======== Provided data
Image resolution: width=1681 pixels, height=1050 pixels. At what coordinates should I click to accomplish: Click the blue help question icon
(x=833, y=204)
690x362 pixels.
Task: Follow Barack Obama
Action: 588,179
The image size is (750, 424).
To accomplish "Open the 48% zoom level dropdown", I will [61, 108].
================
Set exercise
Output every one of the records above verbatim, keeping each line unchanged.

Problem solution
Image resolution: width=1681 pixels, height=1050 pixels. At what coordinates should I click to accomplish: Click the blue help question icon
(x=833, y=204)
690x362 pixels.
Task: Follow Barack Obama
Action: 588,179
The image size is (750, 424).
To accomplish "Open the 48% zoom level dropdown", I will [61, 108].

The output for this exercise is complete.